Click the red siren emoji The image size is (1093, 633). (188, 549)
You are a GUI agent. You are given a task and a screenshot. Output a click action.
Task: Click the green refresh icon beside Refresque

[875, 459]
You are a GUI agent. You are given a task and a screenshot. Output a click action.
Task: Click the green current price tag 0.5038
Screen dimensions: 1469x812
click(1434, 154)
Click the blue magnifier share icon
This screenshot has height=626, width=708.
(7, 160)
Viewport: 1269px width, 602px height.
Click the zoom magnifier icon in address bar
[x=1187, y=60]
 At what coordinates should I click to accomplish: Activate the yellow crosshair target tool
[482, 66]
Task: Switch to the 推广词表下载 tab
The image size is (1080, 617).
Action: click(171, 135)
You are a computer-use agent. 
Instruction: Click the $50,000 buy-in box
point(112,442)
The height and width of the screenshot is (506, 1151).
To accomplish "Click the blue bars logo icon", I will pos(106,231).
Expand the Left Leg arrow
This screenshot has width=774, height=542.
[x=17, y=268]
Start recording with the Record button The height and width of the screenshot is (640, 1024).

> Description of the task: Each record must be copied out exactly and in full.

> Finished exercise:
Click the red siren emoji The image size is (1093, 633). (188, 549)
You are a GUI agent. You are given a task and a screenshot. Output a click action.
Task: Click the green refresh icon beside Refresque

[875, 459]
You are a GUI agent. You are given a task and a screenshot. Output a click action.
Task: Click the green current price tag 0.5038
Screen dimensions: 1469x812
click(1434, 154)
Click the blue magnifier share icon
This screenshot has height=626, width=708.
(7, 160)
Viewport: 1269px width, 602px height.
Click the zoom magnifier icon in address bar
[x=1187, y=60]
 At what coordinates should I click to accomplish: Activate the yellow crosshair target tool
[482, 66]
Task: Switch to the 推广词表下载 tab
The image size is (1080, 617).
Action: click(171, 135)
You are a computer-use agent. 
Instruction: Click the $50,000 buy-in box
point(112,442)
The height and width of the screenshot is (506, 1151).
To accomplish "Click the blue bars logo icon", I will pos(106,231).
Expand the Left Leg arrow
This screenshot has width=774, height=542.
[x=17, y=268]
Start recording with the Record button The height and width of the screenshot is (640, 1024).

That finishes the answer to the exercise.